2) Cost is completely justified
Remember: Speed of insight depends on the velocity toward accessibility.
Even if you and your data team are comfortable writing scripts, is it the most efficient use of company time? Development with an ETL tool will be simpler and faster, with the initial outlay of funds more than making up for itself over time, particularly with projects that are large or possess increasing complexity. In fact, the full scope of capabilities possible with a vendor’s tool may only be revealed after specific and disparate use cases are run.
Using a tool also transfers aspects of data security and data integrity away from being entirely your responsibility, with data lineage documentation auto-generated from a metadata repository.
3) Data flow is managed, visualization provided, scalability baked-in
Using a tool literally facilitates teamwork, making it much easier to share and transfer knowledge throughout an organization, and fosters a unified sense of working together via the ease of comprehension taking place on everyone’s dashboard. ETL jobs are easy to schedule, and built-in connectors are already optimized for efficiency when used to extract and deliver data from sources and targets. This managed automation transforms multiple data flows into an actionable visualization layer, allowing end users to query data without having to understand how any of it works.
Also, if opting to buy, any professional tool should have no problem scaling up as your company grows, handling additional data sources and increased data volumes without compromising performance.

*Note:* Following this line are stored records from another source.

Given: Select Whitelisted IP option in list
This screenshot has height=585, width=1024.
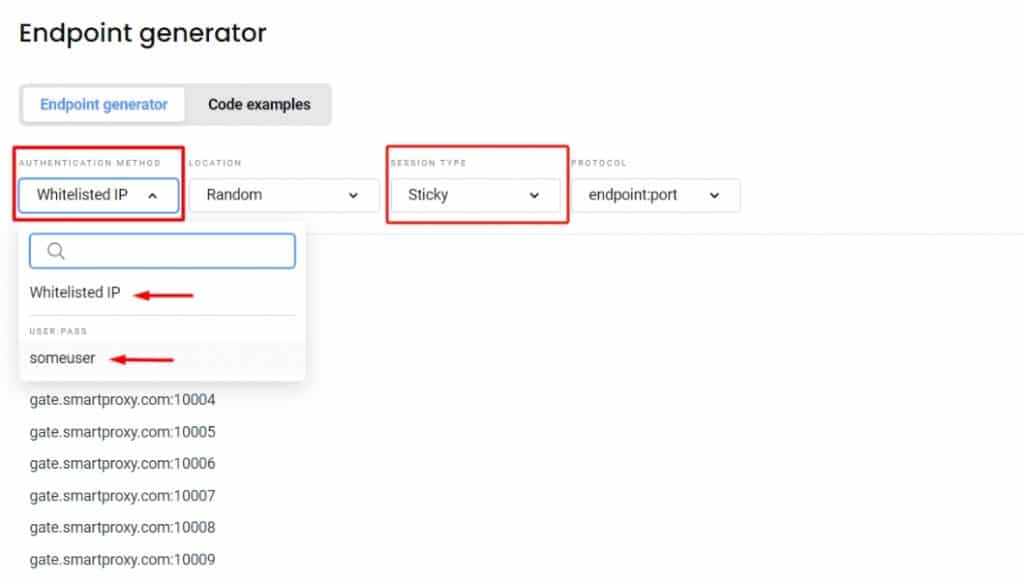Looking at the screenshot, I should [x=75, y=293].
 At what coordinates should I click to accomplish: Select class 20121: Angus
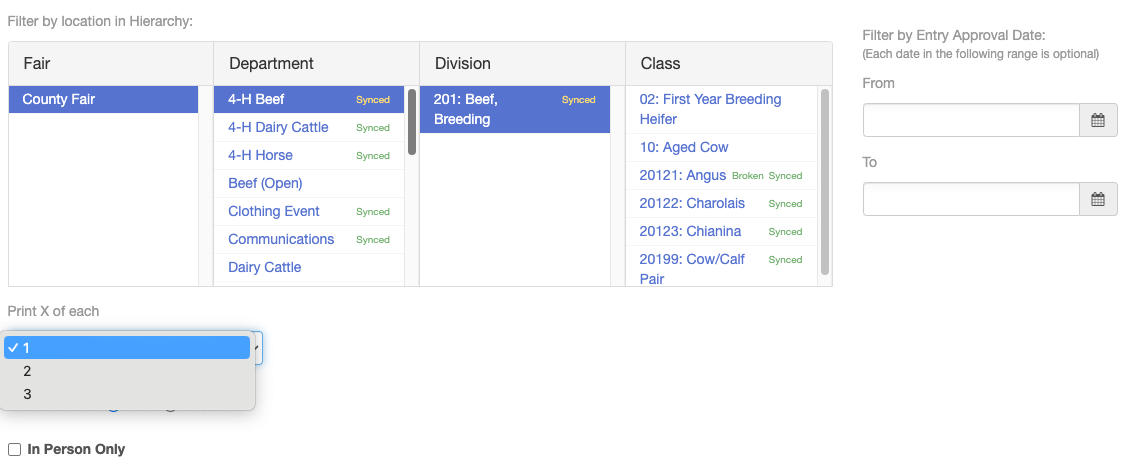(721, 175)
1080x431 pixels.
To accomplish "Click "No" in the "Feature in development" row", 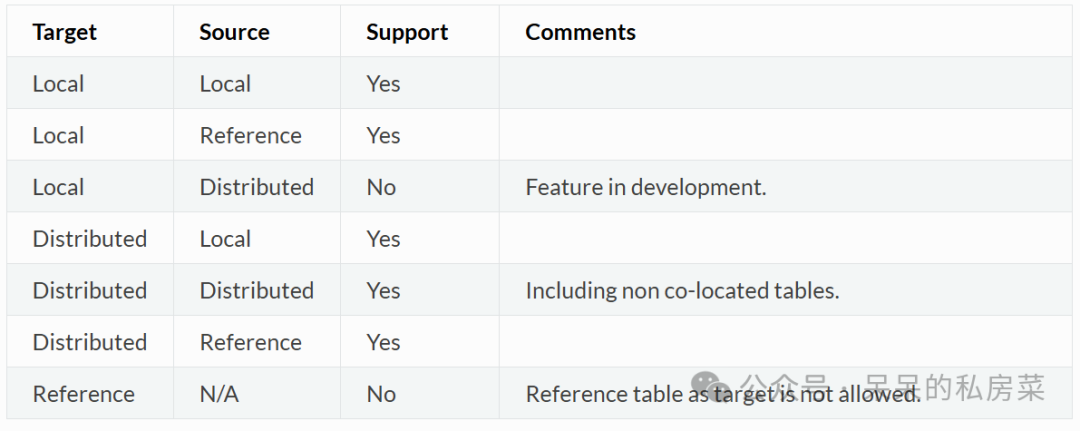I will point(381,187).
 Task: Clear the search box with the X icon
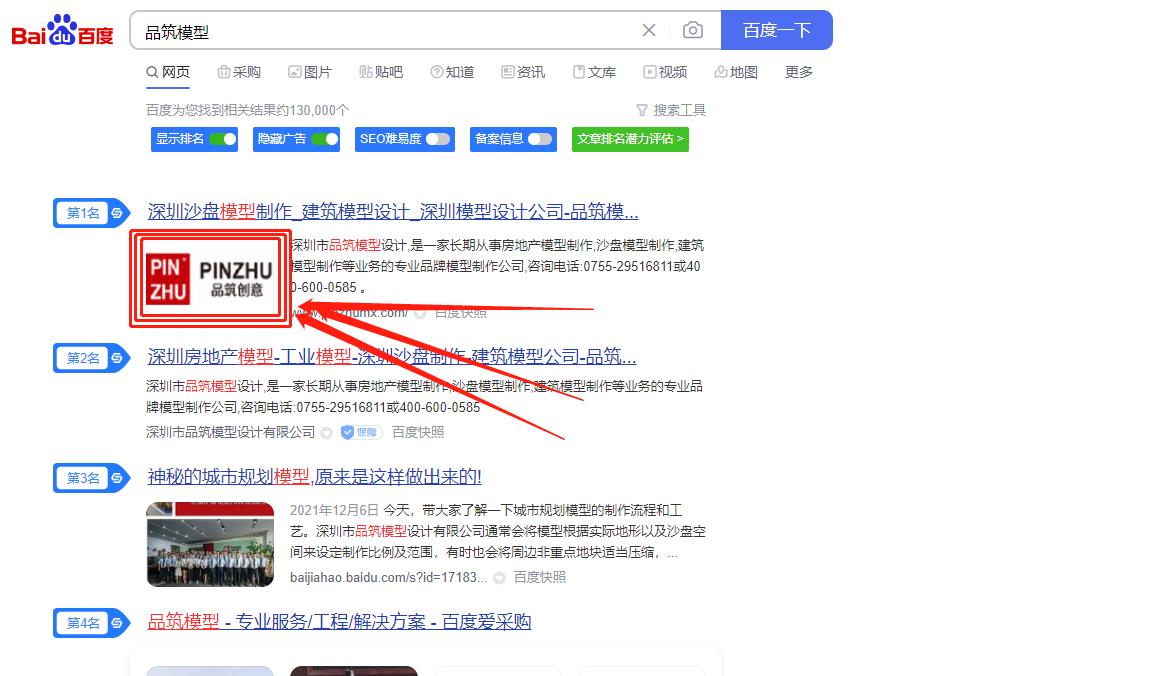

Finally, a hand-coded ETL layer will dictate far more responsibility and oversight from the development team, and may be difficult to maintain or, worse, deliver suboptimal results due to poor planning and/or project management. These costs to the organization will eventually far outweigh the upfront expenditures associated with buying and integrating ETL tools. And — perhaps most significant — if not noticed as the source of inefficiency in the data pipeline, the DIY aspect of building your own could be seen as some externality, a misunderstood and out-of-proportion cost given the demands of business need, rather than what it has truly become: an actual culprit handicapping the delivery of clean, useful data. This alone makes a fairly strong argument for tool-based ETL.
When it comes to data integration, defining the unique business needs of the organization helps bring the build-vs-buy decision into focus. Like other things in life, there is the convenience of buying — having it assembled for you, and by pros who know what they’re doing — versus the control inherent in building something yourself, which includes the native knowledge of how everything works, since you’re the one that oversaw construction.
Oversight and proper management are key; failure to do so will certainly render the data a convoluted mess. Properly weighing your options, and being flexible and attentive enough to adjust as needed, will make for sound business decisions.
The ETL process a company chooses will show its efficacy by competently tackling business needs while simultaneously structured not to take on the unnecessary. After all, the objective — moving data from multiple locales and/or disparate systems to an organized database, rendered clean and delivered useful for insights — reinforces the goal of data democratization, encouraging independent, self-service data visualization and analysis for everyone across an organization’s ecosystem.